Just to say we have had "those" chats, he knows what is right and wrong and said earlier "We arnt gonna do anything, just cuddle." Well, I think that's what he meant, it was in text speak. Confused
I trust him to some extent the thing that has worried me is his refusal to accept my reasons for saying no, his response he will go to hers if I don't do as he wants and his general attitude. Also, and please don't think I'm being snobby but what sort of girl and family they are if she is allowed to stay and he's allowed there.

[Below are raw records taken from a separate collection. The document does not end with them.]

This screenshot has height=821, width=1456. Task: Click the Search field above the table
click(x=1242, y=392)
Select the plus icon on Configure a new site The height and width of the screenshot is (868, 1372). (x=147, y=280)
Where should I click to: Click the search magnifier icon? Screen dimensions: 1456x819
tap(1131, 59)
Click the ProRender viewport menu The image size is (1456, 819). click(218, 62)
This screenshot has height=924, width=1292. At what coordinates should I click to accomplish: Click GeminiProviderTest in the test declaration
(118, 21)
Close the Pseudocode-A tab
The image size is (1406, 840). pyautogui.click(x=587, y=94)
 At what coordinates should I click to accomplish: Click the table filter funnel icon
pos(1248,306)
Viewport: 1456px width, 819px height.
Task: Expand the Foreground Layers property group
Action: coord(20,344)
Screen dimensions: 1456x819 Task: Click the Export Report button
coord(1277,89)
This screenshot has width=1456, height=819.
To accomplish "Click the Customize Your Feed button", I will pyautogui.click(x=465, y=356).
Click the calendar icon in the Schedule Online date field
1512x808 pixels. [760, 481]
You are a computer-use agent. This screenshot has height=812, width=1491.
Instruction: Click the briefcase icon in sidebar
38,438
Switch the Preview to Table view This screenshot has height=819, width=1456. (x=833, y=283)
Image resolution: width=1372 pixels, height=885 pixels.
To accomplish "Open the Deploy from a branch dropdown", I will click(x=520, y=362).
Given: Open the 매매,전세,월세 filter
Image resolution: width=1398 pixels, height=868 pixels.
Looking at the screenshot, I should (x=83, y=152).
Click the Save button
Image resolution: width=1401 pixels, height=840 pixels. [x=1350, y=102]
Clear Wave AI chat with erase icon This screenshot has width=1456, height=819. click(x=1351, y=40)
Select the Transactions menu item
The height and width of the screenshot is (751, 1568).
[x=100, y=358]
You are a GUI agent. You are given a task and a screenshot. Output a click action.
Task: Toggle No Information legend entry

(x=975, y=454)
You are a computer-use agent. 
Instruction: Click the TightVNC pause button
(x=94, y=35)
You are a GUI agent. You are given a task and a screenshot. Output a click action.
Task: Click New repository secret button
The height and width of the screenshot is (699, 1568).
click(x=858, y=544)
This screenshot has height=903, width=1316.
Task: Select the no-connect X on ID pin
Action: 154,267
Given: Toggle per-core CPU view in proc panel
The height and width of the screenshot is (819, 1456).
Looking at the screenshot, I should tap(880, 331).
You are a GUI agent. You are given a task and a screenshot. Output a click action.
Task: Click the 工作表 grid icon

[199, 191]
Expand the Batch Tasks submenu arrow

Exactly right. I'm ten years away from this chat with my son but there's no way I'd let it happen under my roof. I think it's our job as parents to instill some moral code in our children. For me that includes NOT sleeping around, or having boyfriends/girlfriends in their beds in MY house. My dad never let me take any boys into my bedroom let alone a sleep over. Shake Head


Agreed. I don't think my mum likes me in the same bed as my husband now lol.
However, you are completely right and I do always try and have succeeded up to now, this has put a right fly in my ointment.
Sunnie
@ Skylark. Apparently, I knew her from his middle school, I would recognise her but I don't. She looks like something out of Atomic Kitten not Annie to me.

@ Longcat. They are the same age.

@ TartanVeggie. LOL!

@ LoisLane
quote:
I'd have a problem with her parents if she was allowed over to yours or vice versa after not even a week of dating & no introductions.


Zactly.
Sunnie
quote:
Originally posted by Sunnie:

Agreed. I don't think my mum likes me in the same bed as my husband now lol.
However, you are completely right and I do always try and have succeeded up to now, this has put a right fly in my ointment.


You sound lovely - I'm sure you and your son will come to some mutual understanding (where he agrees to back down and do what he's told lol).

Maybe he's just trying to test you and see what he can get away with. The problem with the young uns these days is that they are too keen to be on a fast forward into naughties imho.

What a worry!

How would he feel if your husband had a chat with him? Is he feeling you out cos you're the softer option so he wants to get you on side?